• [Extracted data entries]
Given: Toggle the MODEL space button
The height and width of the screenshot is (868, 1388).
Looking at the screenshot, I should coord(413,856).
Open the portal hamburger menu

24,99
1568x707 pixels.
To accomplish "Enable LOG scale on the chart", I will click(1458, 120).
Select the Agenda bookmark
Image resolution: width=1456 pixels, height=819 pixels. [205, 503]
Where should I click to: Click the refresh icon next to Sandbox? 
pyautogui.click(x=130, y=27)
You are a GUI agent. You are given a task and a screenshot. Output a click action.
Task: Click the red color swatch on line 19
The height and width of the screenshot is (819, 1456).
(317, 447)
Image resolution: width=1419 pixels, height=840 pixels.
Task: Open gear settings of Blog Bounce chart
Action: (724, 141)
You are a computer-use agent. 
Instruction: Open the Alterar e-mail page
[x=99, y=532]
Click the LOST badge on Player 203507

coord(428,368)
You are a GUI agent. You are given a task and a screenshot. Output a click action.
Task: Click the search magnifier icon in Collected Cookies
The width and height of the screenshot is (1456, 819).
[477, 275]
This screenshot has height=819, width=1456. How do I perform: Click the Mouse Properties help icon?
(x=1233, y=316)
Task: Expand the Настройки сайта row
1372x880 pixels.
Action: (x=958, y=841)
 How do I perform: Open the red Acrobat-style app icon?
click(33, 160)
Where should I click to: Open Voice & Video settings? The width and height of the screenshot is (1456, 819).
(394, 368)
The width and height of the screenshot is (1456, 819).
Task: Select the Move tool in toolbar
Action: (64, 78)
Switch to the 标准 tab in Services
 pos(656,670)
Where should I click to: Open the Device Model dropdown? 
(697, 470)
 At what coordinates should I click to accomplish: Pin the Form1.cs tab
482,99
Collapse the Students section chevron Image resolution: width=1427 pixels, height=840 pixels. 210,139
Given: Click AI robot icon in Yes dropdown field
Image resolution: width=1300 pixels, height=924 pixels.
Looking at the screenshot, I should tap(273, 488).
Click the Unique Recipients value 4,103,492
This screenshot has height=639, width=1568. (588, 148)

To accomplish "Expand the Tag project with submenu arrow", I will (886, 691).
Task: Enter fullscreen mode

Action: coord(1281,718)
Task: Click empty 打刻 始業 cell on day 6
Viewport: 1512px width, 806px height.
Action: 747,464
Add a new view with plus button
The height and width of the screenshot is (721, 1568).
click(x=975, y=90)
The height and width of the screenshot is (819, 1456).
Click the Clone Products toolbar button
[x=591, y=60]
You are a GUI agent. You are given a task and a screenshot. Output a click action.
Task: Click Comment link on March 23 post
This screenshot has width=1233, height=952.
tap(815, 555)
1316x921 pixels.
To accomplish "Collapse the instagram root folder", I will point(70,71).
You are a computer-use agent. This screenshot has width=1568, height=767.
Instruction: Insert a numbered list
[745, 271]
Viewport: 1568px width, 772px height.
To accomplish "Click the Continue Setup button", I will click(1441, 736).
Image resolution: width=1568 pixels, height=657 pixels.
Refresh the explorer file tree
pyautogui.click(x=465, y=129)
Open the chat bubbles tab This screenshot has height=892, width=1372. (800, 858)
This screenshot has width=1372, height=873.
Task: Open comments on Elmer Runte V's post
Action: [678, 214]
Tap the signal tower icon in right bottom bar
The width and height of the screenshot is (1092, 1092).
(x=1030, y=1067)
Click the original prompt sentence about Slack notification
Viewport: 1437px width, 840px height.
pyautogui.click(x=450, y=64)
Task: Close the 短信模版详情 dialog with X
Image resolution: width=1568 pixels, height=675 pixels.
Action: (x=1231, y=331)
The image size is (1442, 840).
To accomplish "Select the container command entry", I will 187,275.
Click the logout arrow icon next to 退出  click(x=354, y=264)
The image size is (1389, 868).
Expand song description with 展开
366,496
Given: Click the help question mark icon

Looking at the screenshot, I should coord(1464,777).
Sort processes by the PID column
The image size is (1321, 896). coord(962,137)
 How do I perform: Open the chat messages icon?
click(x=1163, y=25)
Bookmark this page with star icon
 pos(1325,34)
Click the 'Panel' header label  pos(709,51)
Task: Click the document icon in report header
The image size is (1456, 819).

• [TO DO] Please transcribe the records in full, keeping every word as it is.

• [EXERCISE RESULT]
Given: Toggle the MODEL space button
The height and width of the screenshot is (868, 1388).
Looking at the screenshot, I should coord(413,856).
Open the portal hamburger menu

24,99
1568x707 pixels.
To accomplish "Enable LOG scale on the chart", I will click(1458, 120).
Select the Agenda bookmark
Image resolution: width=1456 pixels, height=819 pixels. [205, 503]
Where should I click to: Click the refresh icon next to Sandbox? 
pyautogui.click(x=130, y=27)
You are a GUI agent. You are given a task and a screenshot. Output a click action.
Task: Click the red color swatch on line 19
The height and width of the screenshot is (819, 1456).
(317, 447)
Image resolution: width=1419 pixels, height=840 pixels.
Task: Open gear settings of Blog Bounce chart
Action: (724, 141)
You are a computer-use agent. 
Instruction: Open the Alterar e-mail page
[x=99, y=532]
Click the LOST badge on Player 203507

coord(428,368)
You are a GUI agent. You are given a task and a screenshot. Output a click action.
Task: Click the search magnifier icon in Collected Cookies
The width and height of the screenshot is (1456, 819).
[477, 275]
This screenshot has height=819, width=1456. How do I perform: Click the Mouse Properties help icon?
(x=1233, y=316)
Task: Expand the Настройки сайта row
1372x880 pixels.
Action: (x=958, y=841)
 How do I perform: Open the red Acrobat-style app icon?
click(33, 160)
Where should I click to: Open Voice & Video settings? The width and height of the screenshot is (1456, 819).
(394, 368)
The width and height of the screenshot is (1456, 819).
Task: Select the Move tool in toolbar
Action: (64, 78)
Switch to the 标准 tab in Services
 pos(656,670)
Where should I click to: Open the Device Model dropdown? 
(697, 470)
 At what coordinates should I click to accomplish: Pin the Form1.cs tab
482,99
Collapse the Students section chevron Image resolution: width=1427 pixels, height=840 pixels. 210,139
Given: Click AI robot icon in Yes dropdown field
Image resolution: width=1300 pixels, height=924 pixels.
Looking at the screenshot, I should tap(273, 488).
Click the Unique Recipients value 4,103,492
This screenshot has height=639, width=1568. (588, 148)

To accomplish "Expand the Tag project with submenu arrow", I will (886, 691).
Task: Enter fullscreen mode

Action: coord(1281,718)
Task: Click empty 打刻 始業 cell on day 6
Viewport: 1512px width, 806px height.
Action: 747,464
Add a new view with plus button
The height and width of the screenshot is (721, 1568).
click(x=975, y=90)
The height and width of the screenshot is (819, 1456).
Click the Clone Products toolbar button
[x=591, y=60]
You are a GUI agent. You are given a task and a screenshot. Output a click action.
Task: Click Comment link on March 23 post
This screenshot has width=1233, height=952.
tap(815, 555)
1316x921 pixels.
To accomplish "Collapse the instagram root folder", I will point(70,71).
You are a computer-use agent. This screenshot has width=1568, height=767.
Instruction: Insert a numbered list
[745, 271]
Viewport: 1568px width, 772px height.
To accomplish "Click the Continue Setup button", I will click(1441, 736).
Image resolution: width=1568 pixels, height=657 pixels.
Refresh the explorer file tree
pyautogui.click(x=465, y=129)
Open the chat bubbles tab This screenshot has height=892, width=1372. (800, 858)
This screenshot has width=1372, height=873.
Task: Open comments on Elmer Runte V's post
Action: [678, 214]
Tap the signal tower icon in right bottom bar
The width and height of the screenshot is (1092, 1092).
(x=1030, y=1067)
Click the original prompt sentence about Slack notification
Viewport: 1437px width, 840px height.
pyautogui.click(x=450, y=64)
Task: Close the 短信模版详情 dialog with X
Image resolution: width=1568 pixels, height=675 pixels.
Action: (x=1231, y=331)
The image size is (1442, 840).
To accomplish "Select the container command entry", I will 187,275.
Click the logout arrow icon next to 退出  click(x=354, y=264)
The image size is (1389, 868).
Expand song description with 展开
366,496
Given: Click the help question mark icon

Looking at the screenshot, I should coord(1464,777).
Sort processes by the PID column
The image size is (1321, 896). coord(962,137)
 How do I perform: Open the chat messages icon?
click(x=1163, y=25)
Bookmark this page with star icon
 pos(1325,34)
Click the 'Panel' header label  pos(709,51)
Task: Click the document icon in report header
The image size is (1456, 819).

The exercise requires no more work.